I mean, I just admitted that I think Yuna should have won, and I don’t like her.  She bugs me on and off the ice.  I wish she’d disappear.  But I can admit when someone I don’t like is the superior player.  I may not like it, but I’m big enough to admit it.  If Yuna had fallen on her ass, it still would’ve been someone else’s fault.

“Oh, Brian Orser, he make so many problem to Yuna!  He ruin her career!”

“Oh, Russia people, bad!  Yell a bad thing to Kim Yuna and make her to fall!”

It’s always something.

So yeah, I’m glad she lost.  She was a pretty good sport about it.  Too bad the same can’t be said for her countrymen.

I still don’t like her.  She behaves in public like the good little robot that she is, but I still think she’s a pain.  I’m confident that she’s controlled by her indubitably overbearing Korean mother, who is her manager (momager?), and she fired Brian Orser for seemingly no reason other than her mother was probably insane and impossible to work with, and let’s face it, the Korean-North American cultural barrier, in my experience, is practically impossible to overcome.  After such a time, you realize that it’s just not fucking worth it.  It really isn’t.  And I would never in a million years be dumb enough to want to deal with a crazy Korean mom who is also a crazy skating mom.  Seriously, bitches be trippin’.

Ultimately, I just wish Korea would get over it and start behaving like adults on the world stage.  They’re always pissed off because they’ve been wrong about something.  I saw an article about “Han,” which is basically national grief and grumpiness over some real or imagined slight.  I mean, that tells you everything right there.  Here is a country of people who get together and fucking cry when something offends them.  And they have a cultural excuse for it.  Please understand my culture.  I tried that, but then I got pissed off, turned back into an arrogant American, and said, “Screw it.  America.  Fuck yeah.”

So my parting thoughts go about like this:

1. Koreans need to suck it up and stop acting like the biggest babies in the sandbox.  Get the fuck over it and accept that you can’t always win, and that when you don’t win, it’s not necessarily someone else’s fault.

2. Kim Yuna is retired.  Thank Christ.

4.  I still think that while she’s technically great, she’s boring as beige walls with beige carpet, curtains, and furniture.  I can’t watch a full performance of hers.

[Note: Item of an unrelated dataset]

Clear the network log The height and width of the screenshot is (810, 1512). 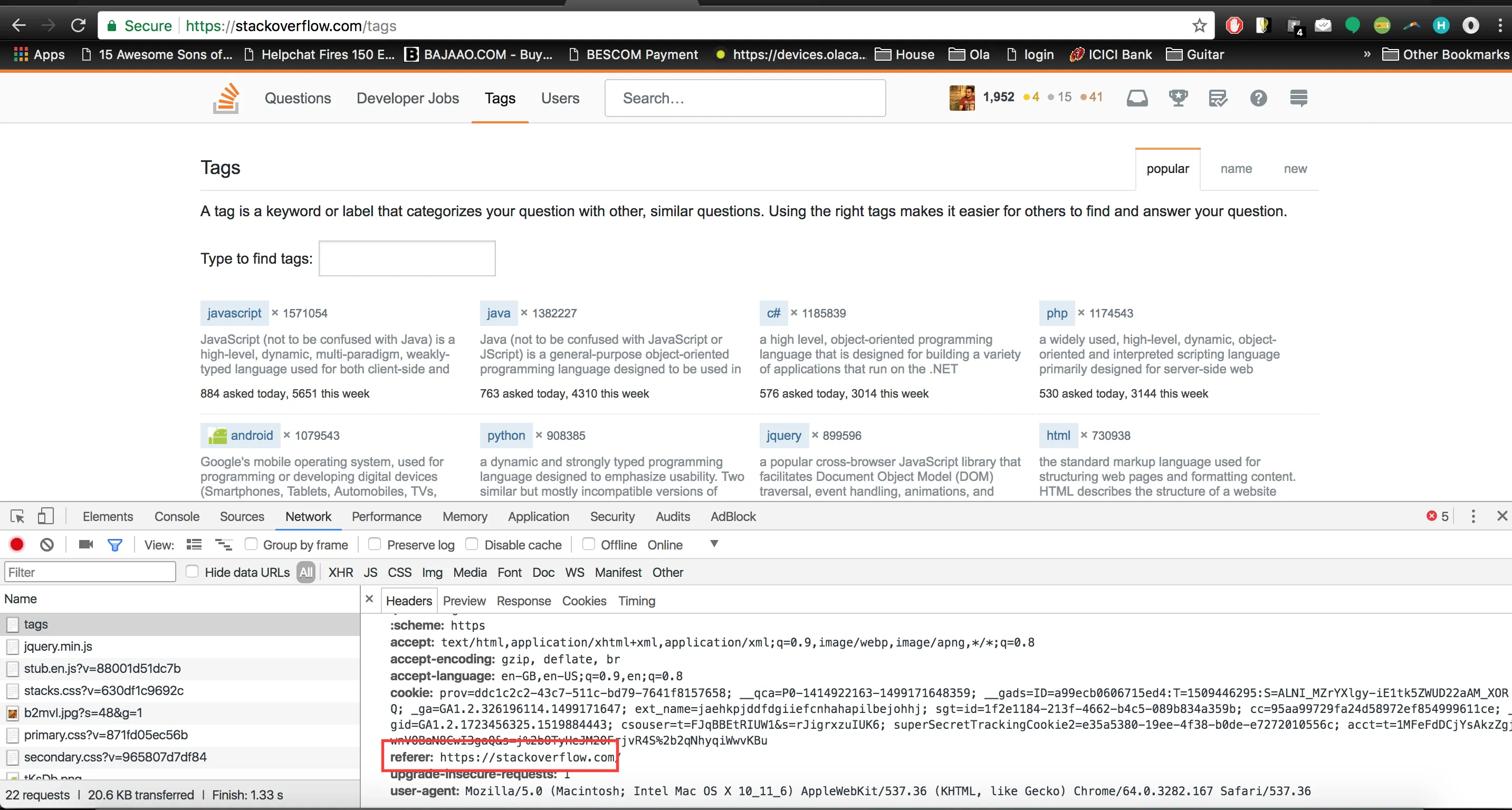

5.  Yuna never had a triple axel.  I will never call a woman skater the greatest who couldn’t punch out a triple in competition.  And she never tried, to the best of my knowledge.  Screw that noise.

5. Midori Ito 4-eva!  Now THERE is a woman who could rock a jump!  Seriously, watch this chick.  She could fucking fly.  Not that Koreans would care because she’s a dirty, Japanese monkey, but you know, if Ito were skating today under the current scoring system, she would have nailed Yuna’s ass to the grass and then flown over her with the greatest of ease.  I think she could’ve done a quad, had such things even been done back in those days.  First woman to land a triple axel in competition.